(Material provided Opens)

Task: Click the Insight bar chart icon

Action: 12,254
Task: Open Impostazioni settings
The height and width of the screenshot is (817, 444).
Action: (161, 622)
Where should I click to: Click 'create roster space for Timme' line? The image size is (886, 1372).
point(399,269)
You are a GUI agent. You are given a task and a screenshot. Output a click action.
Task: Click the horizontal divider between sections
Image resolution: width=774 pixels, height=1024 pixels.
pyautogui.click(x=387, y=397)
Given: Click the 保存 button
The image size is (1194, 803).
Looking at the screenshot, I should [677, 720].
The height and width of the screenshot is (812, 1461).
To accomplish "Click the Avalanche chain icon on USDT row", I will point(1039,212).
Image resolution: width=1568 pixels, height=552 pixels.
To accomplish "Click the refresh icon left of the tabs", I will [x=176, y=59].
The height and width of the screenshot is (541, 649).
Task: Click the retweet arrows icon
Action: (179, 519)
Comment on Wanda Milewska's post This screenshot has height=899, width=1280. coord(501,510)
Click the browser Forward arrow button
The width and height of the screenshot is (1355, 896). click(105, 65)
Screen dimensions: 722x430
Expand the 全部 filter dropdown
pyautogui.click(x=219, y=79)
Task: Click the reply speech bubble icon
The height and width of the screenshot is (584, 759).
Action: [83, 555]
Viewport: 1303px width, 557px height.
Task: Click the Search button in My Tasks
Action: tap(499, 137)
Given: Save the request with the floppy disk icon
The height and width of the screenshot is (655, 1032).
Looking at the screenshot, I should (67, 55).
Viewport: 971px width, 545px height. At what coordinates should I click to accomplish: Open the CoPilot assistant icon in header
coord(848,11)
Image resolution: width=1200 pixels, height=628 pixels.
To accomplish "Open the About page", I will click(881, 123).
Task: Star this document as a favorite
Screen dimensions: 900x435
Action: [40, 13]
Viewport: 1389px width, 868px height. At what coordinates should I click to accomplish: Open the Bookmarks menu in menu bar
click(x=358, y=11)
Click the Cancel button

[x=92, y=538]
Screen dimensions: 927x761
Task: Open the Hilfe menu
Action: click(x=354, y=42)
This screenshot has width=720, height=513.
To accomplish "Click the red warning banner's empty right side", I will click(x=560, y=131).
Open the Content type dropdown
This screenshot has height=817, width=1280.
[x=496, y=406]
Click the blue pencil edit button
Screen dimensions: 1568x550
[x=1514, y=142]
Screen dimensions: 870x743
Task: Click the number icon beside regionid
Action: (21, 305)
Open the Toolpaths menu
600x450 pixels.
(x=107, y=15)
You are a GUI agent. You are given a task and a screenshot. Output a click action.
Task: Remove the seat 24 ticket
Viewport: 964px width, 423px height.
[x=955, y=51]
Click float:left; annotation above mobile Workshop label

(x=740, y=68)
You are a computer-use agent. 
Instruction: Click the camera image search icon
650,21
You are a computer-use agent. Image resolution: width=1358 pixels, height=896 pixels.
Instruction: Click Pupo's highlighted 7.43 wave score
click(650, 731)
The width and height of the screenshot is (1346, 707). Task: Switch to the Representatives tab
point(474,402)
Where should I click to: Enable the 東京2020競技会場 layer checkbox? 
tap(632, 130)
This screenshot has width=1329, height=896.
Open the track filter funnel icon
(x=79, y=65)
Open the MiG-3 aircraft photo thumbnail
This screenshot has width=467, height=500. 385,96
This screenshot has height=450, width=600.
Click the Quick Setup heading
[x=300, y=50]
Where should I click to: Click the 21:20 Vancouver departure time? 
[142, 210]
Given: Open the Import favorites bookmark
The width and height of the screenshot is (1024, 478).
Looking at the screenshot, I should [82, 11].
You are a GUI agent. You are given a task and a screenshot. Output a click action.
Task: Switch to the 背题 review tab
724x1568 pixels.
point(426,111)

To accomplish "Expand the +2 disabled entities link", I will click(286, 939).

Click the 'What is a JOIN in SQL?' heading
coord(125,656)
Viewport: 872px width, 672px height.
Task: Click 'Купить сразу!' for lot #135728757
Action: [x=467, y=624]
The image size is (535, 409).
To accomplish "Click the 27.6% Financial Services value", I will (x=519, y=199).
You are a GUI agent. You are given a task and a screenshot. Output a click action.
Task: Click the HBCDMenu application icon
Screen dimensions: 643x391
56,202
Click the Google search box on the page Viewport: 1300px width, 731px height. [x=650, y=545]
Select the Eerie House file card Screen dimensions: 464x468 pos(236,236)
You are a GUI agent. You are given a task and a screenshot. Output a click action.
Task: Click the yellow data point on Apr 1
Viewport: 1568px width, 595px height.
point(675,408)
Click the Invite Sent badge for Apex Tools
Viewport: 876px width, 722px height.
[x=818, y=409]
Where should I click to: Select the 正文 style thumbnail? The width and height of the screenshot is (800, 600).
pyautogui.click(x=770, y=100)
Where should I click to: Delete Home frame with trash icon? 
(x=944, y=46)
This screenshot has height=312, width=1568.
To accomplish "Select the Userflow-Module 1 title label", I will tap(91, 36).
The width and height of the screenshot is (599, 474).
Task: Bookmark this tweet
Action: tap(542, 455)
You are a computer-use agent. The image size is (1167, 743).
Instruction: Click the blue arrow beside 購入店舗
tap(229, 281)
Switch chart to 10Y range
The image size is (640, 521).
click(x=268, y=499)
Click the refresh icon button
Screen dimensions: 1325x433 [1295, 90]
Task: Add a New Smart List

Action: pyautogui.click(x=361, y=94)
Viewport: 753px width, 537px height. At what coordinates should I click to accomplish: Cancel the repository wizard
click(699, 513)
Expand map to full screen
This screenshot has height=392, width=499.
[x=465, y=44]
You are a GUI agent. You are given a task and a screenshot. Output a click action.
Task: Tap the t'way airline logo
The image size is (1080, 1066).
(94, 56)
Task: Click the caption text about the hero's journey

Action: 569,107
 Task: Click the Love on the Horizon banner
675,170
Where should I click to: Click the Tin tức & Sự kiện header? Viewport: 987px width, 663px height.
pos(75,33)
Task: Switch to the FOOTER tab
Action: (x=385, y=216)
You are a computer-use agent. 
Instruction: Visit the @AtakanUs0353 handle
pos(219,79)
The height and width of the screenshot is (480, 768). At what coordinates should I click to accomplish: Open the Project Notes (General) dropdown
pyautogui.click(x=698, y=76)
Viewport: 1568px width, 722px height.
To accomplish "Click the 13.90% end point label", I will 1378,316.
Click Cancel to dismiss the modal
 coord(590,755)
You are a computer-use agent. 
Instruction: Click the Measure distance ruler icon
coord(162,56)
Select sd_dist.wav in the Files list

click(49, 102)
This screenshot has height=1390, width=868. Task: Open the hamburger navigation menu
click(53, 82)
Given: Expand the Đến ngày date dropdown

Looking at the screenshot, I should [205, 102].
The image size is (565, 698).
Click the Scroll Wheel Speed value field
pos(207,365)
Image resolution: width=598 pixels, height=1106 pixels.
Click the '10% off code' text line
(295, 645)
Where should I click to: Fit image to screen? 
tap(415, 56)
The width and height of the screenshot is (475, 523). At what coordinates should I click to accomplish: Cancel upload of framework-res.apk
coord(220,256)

(Material provided Closes)

The number of lines in the data that hold "page" is all that should be given.

● **Solution to this problem**:
2